Een liedje staat te zingen of een olifant dresseert

Je kunt er toch niet buiten en al is het dan maar schijn

Ik zou nooit nooit nooit iets anders willen zijn

…..


De kleine man

Het is op ons kleine wereldje een beetje raar gesteld
Want de ene mens neemt veel te grote happen
De een woont in een villa en de ander bij de belt
En die moet zich op z'n teentjes laten trappen
De een slaat z'n slag, doet wat ie soms niet mag
En de andere, dat is een feit, betaalt steeds het gelag

Dat is de kleine man, die kleine burgerman
Zo'n hele kleine man met een confectiepakkie an
De man die niks verdragen kan blijft altijd onder Jan
Zo'n hongerlijer, zenuwelijer van een kleine man

De verkiezingen in Holland zijn altijd een grote pret
Want dan hoor je onze heren kandidaten
Elkaar uitschelden voor leugenaar, voor schoffie enzovoorts
Zoeken gaatjes om hun gifgas uit te laten
En zitten z'op d'r stoel, hoe veilig zo'n gevoel!
Wie moet de rekening betalen voor hun grote .... mond?

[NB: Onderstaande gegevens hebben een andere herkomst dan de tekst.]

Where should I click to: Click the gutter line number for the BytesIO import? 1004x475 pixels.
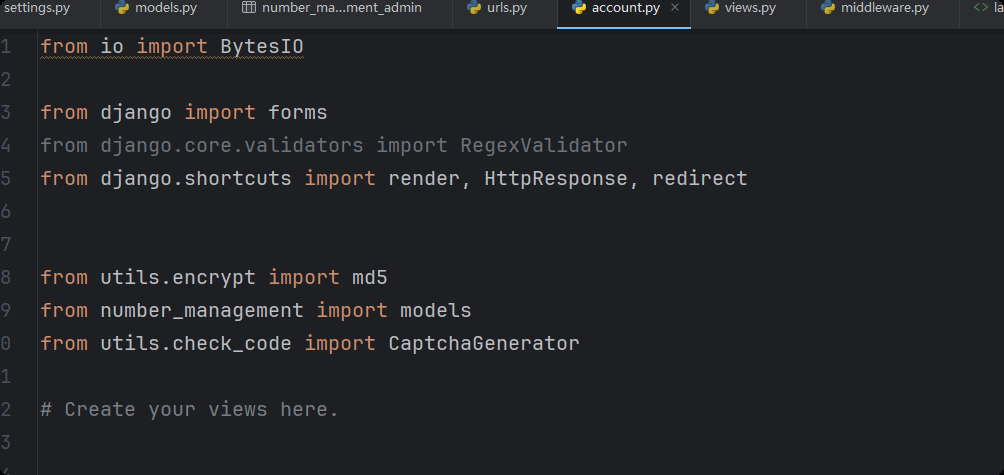pyautogui.click(x=6, y=47)
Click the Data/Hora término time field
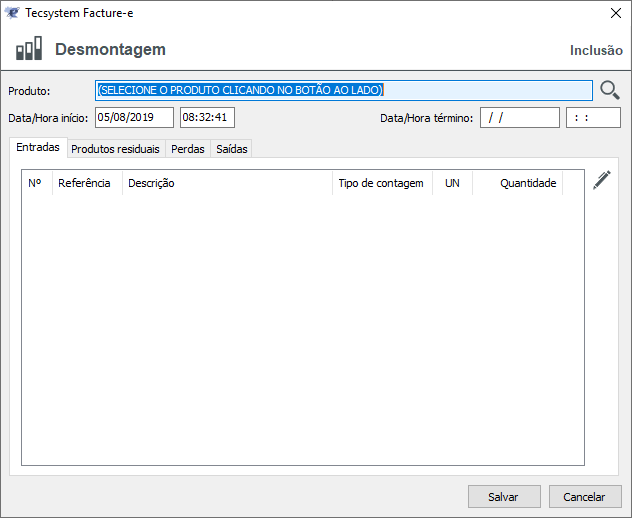The height and width of the screenshot is (518, 632). click(x=593, y=117)
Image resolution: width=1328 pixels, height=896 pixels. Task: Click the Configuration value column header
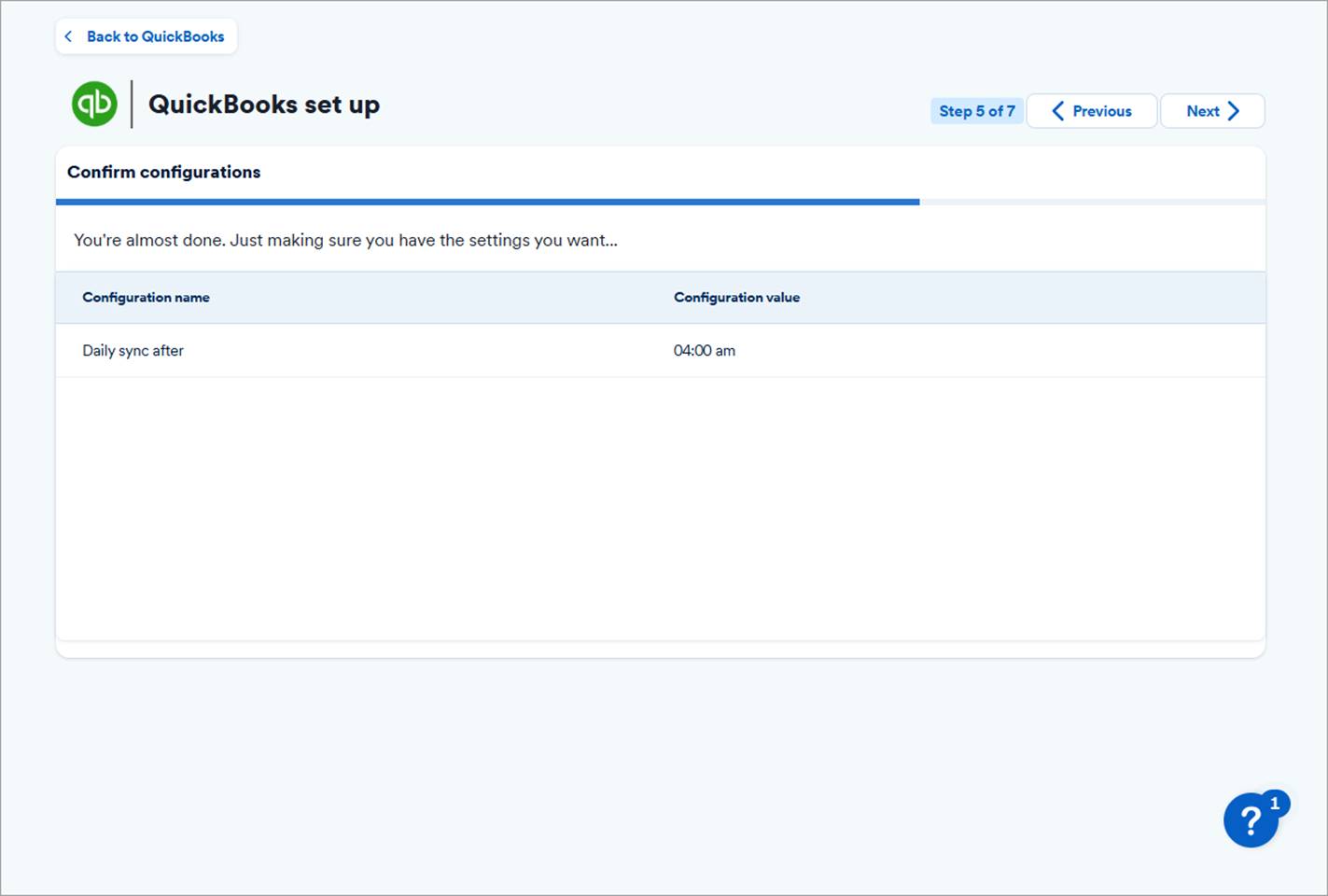736,298
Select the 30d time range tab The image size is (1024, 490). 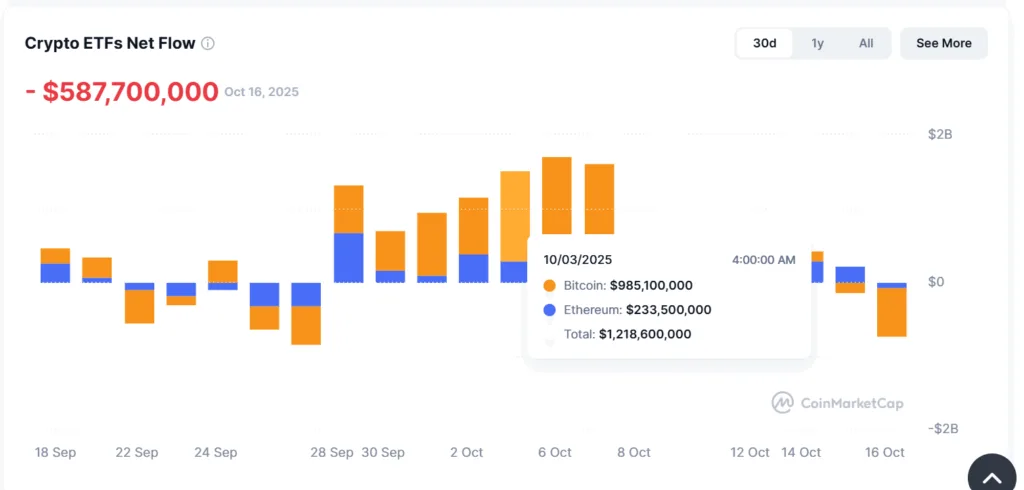765,43
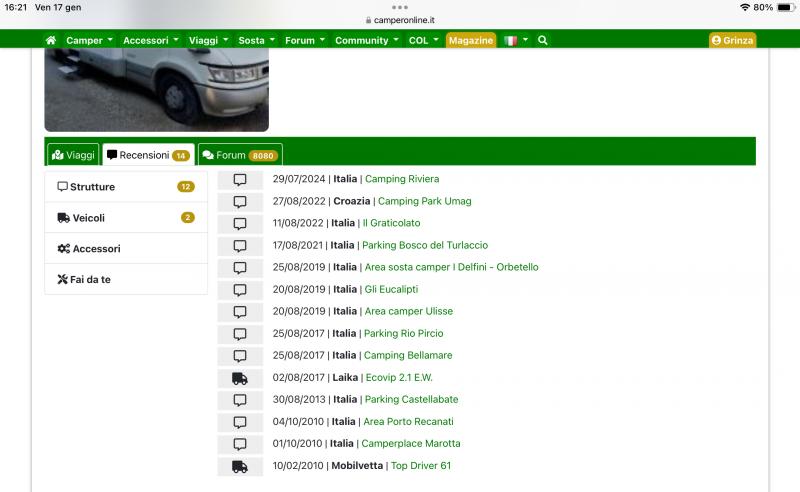Screen dimensions: 800x492
Task: Switch to the Viaggi tab
Action: (x=73, y=155)
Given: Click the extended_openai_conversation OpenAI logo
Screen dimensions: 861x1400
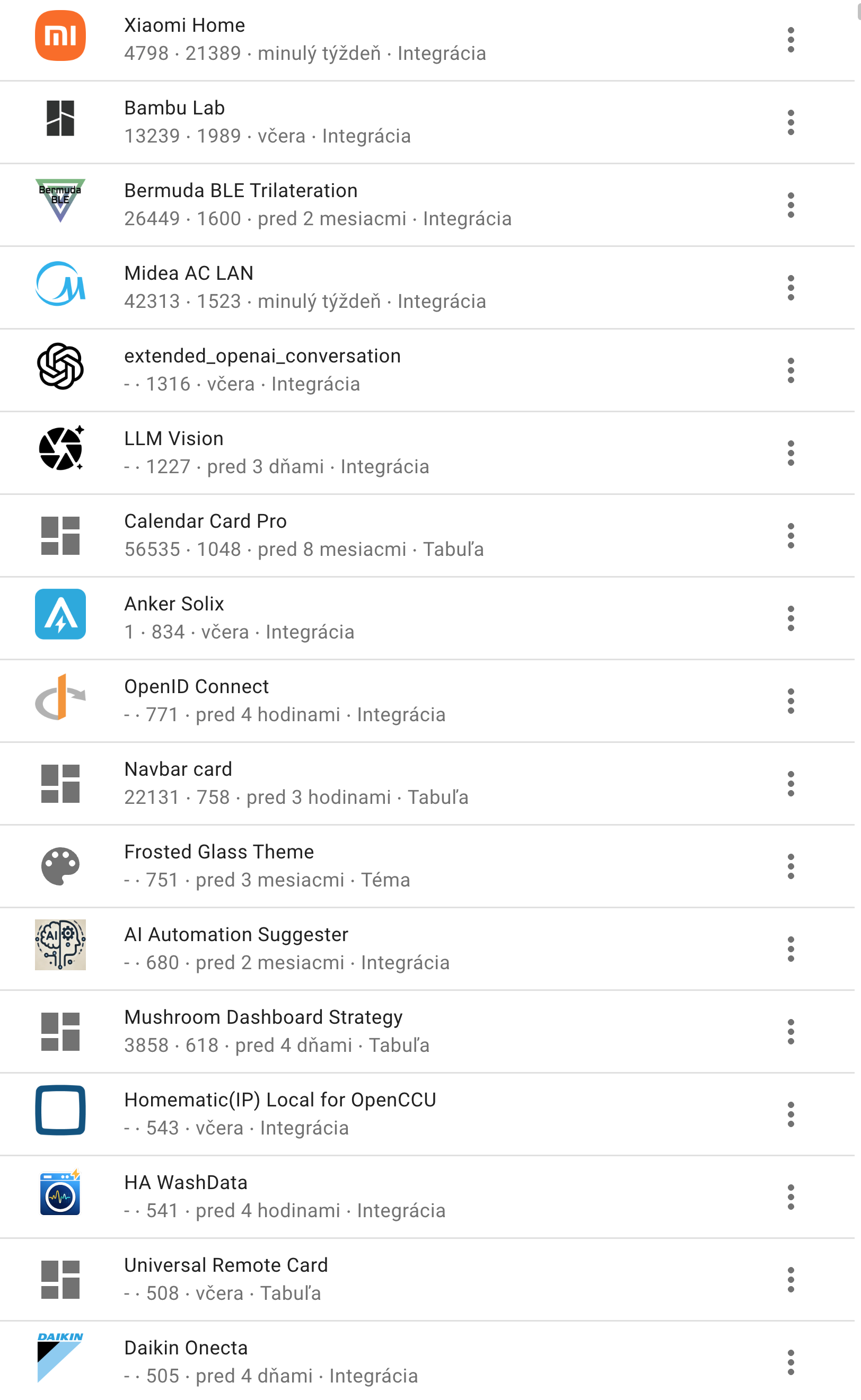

Dat is de kleine man, die kleine burgerman
…..


De minister van Defensie vraagt weer onderzeeërs an
Mocht een vreemdeling zich met de Oost bemoeien
En als wij die vloot dan hebben en er komt een beetje mot
Kunnen wij er in de Amstel mee gaan roeien
Dat heet voor 't ideaal, voor Neerlands grond en taal
Maar wie betaalt het pakkie van de vice-admiraal?

Dat is de kleine man, die kleine burgerman
…..


Dempsey gaat weer aan het boksen en krijgt weer 'n dik miljoen
Om zich een kwartiertje suf te laten stompen
En zijn tegenstander, als ie wint, een half miljoentje meer
Want die kereltjes die laten zich niet lompen!
Wie snakt er naar zo'n baan, zou, kreeg ie het gedaan
Voor twee tientjes al zijn kiezen uit zijn kaken laten slaan?

Dat is de kleine man, die kleine burgerman
…..

We verzorgen onze medeburgers tegenwoordig best:
Als je niet werkt krijg je achttien gulden premie
En dan zijn er veel slampampers die zijn liever lui dan moe
Want die denken: nou die achttien piek, die neem ie
Ze schelden allemaal op patroon en kapitaal
En wie is weer de dupe van dat vrijheidsideaal?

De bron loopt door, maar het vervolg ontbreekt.